Source: http://www.prca.org/pamphlets/pamphlet_83.html#foundationOfGospel

As I see it, the sole purpose for FH is to accommodate an evolutionary origin of life which takes time and hence must dispense with literal 24-hour days. The evolutionary process or "natural providence" means that creation itself took time and was not instantaneous. This, as I see it, denies creation _ex nihilo_.


----------



## JohnV

> _Originally posted by fredtgreco_
> Don't know what thread this started in, but I don't consider FH a heresy. I believe it is error, mostly because it militates against the perspecuity of Scripture (considering most PhDs can't explain it) and certainly overthrows the Biblical basis for the 4th commandment. It is no surprise that most Framework proponents deny the continuing validity of the 4th commandment.



I was going to object to the part about "overthrowing the Biblical basis for the 4th commandment", but on reconsideration, that is actually very well put. 

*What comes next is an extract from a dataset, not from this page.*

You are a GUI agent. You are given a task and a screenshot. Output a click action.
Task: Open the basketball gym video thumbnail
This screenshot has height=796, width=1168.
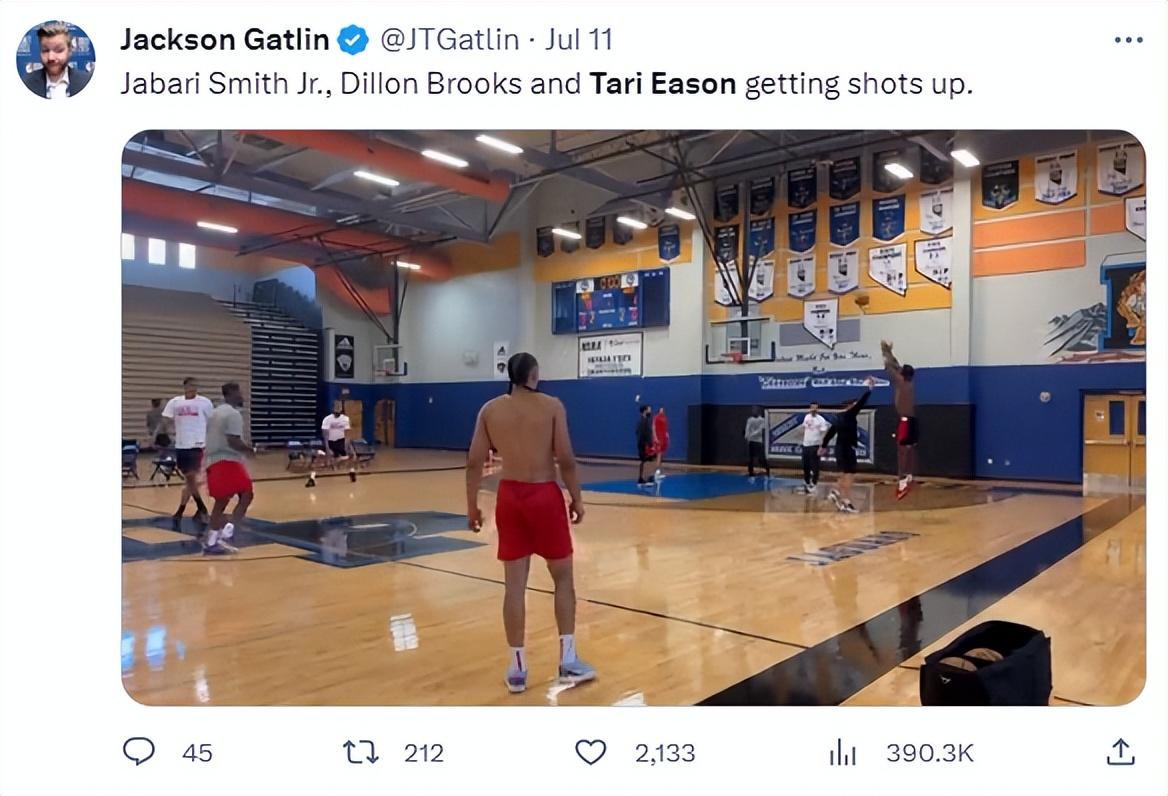coord(633,417)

The FH is not itself a heresy, I agree. Its just a theory. But equating it to Biblical precept is heresy, I would suggest. As you say, Fred, it militates against the perspicuity of Scripture, and if that is exactly so, then it is heresy to do that. That is, it is 'anti-Scripture' in definition. That's what "militating against Scripture" means. And Scripture must be seen as perspicuous, or we lose a whole lot more than just a six-day creation. What keeps women from assuming office? What would keep ME from assuming office on my own? If Scripture isn't perspicuous I could add to is whatever meaning suits my fancy, by claiming sincerity to the truth personally. 

Or is this carrying it too far? What do you think?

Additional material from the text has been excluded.